When Fosse entertained, he did it big, inviting dozens to stay all day and into the night. When he was working, he’d eat anything or nothing, whatever was brought to him, but when he partied, he opted for rich foods, lobster especially, and Chinese spare ribs,
with French or Italian wine and after dinner, warm Courvoisier. “I would have made a terrific waiter,”
he said. “Sometimes I really like making people feel good, like they had a good time. I’m a good host at a party; I knock myself out. Most people clean house when they give a party. I paint the house. I want everything right. I rehearse the whole dinner—music, napkins.
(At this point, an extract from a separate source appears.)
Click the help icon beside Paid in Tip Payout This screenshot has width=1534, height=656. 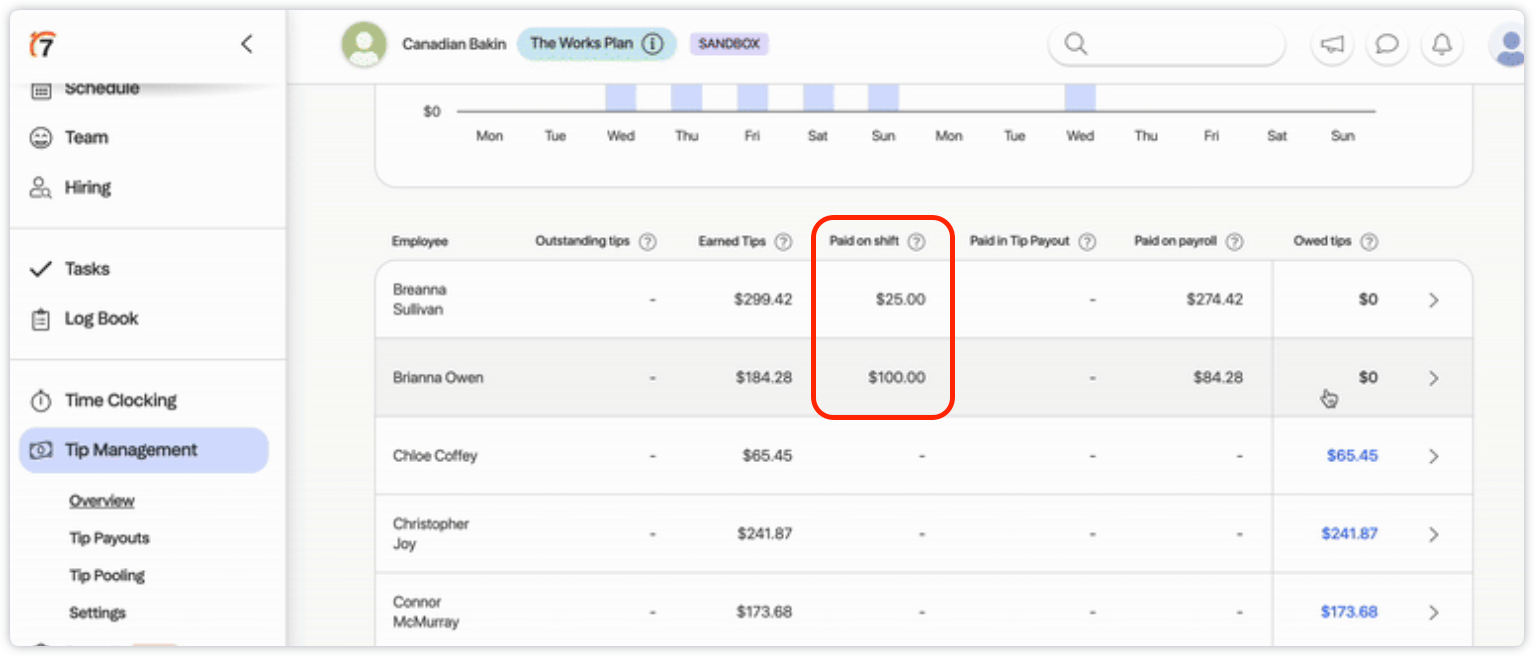[1087, 242]
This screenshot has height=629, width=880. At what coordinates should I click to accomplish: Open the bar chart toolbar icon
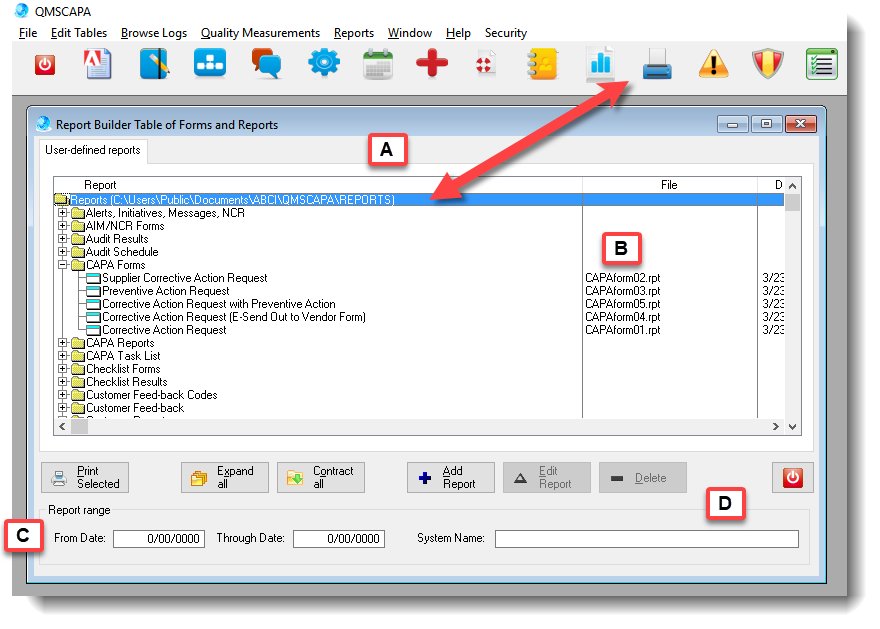pos(601,65)
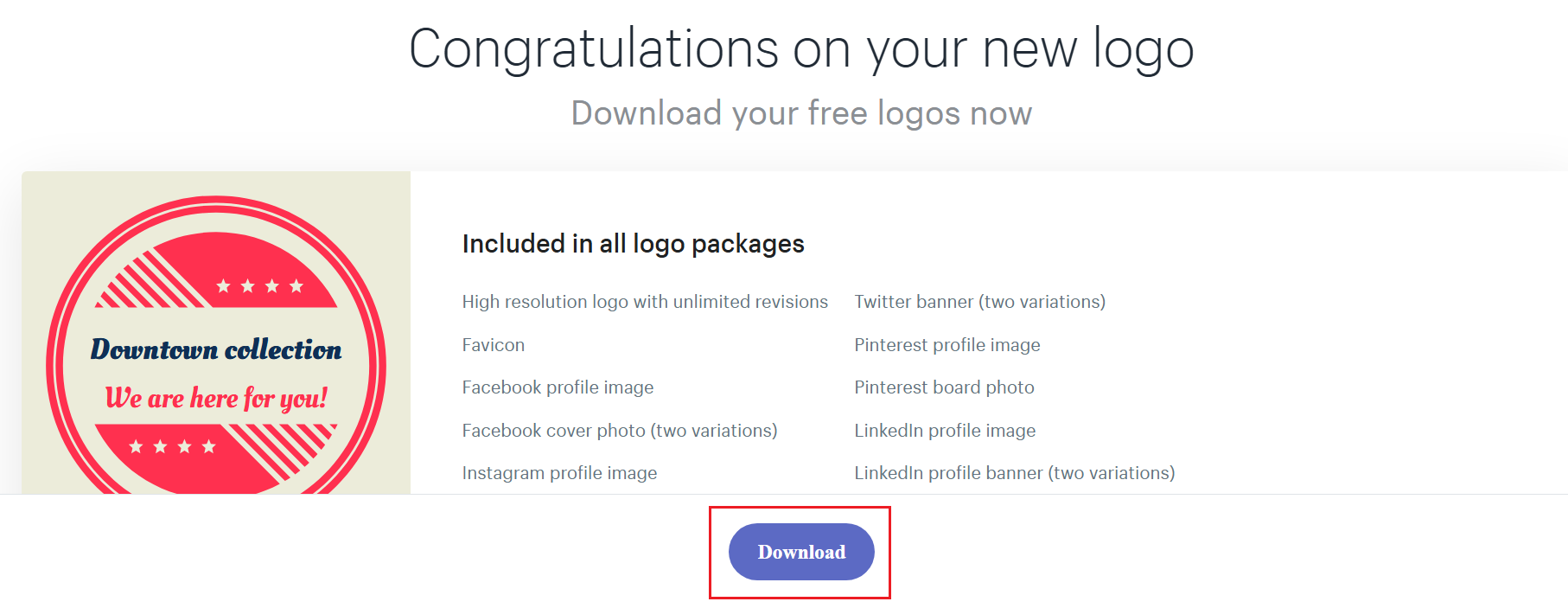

It takes me days.” Brahms, Chopin, or
(his favorite) Satie during the meal; something folky like Carly Simon after; then maybe show music, and if the evening went late enough, harder rock. No one got drunk at these gatherings, just loose. Too much scotch could take Fosse down
the rabbit hole, but the right amount of wine or rum got him where he wanted to be, high and happy. “I love big parties,”
he said. “I enjoy all the flirtatiousness—that slightly reckless attitude.” Fosse liked seeing people without their masks debating sensitive subjects with raw nerves exposed, and food, wine, and music broke down the barriers. There was something else too. Seeing people’s real selves in their relaxed state, he could better grasp their up and down levers. As a dancer and choreographer, he knew that body language was personal history. “Most nondancers don’t understand
this,” Fred Mann III said, “but we’re constantly reading each other. Just the way a person walks can tell you the difference in their training. You can see their Balanchine, their forced turn-out. That kind of a thing. We’re constantly reading each other.” The auditioning never stopped.

East Hampton weekends, when Fosse and Reinking had time, began after Ann’s last
show on Saturday night and lasted through Monday, when she had to go back to town for a show. Fosse bought a Lincoln—black, of course—to take them to Quogue and back. “Quogue was a place of peace for him,” she said. “He just lived.” Away from New York, Fosse smoked less and cooked more. He read. Biographies, mostly, books about Lincoln and Clarence Darrow, problem solvers who suffered from depression and greatness. He and Ann played cards. They walked to the beach and scavenged the shoreline for treasure. Like Fosse and Gwen had. Like he and Joan had. “We got all these seashells,” Reinking said, “and he bought these mirrors and glued the seashells all over the mirrors, layering them, and he varnished them and it looked great.” At the end of the day, Fosse would take labels that he’d peeled off their empty wine bottles and decoupage them around a wastebasket. “He loved an idea like that, where you take a common ordinary thing and make it look beautiful,” Reinking said, “which is exactly what he does. I said, ‘You make tinsel look like a mink coat!’ Even in these crafts, he wants you to feel the grit, but he wants you to feel there’s beauty there too. There’s the depressed side and there’s the clown side; it’s the best of both worlds.”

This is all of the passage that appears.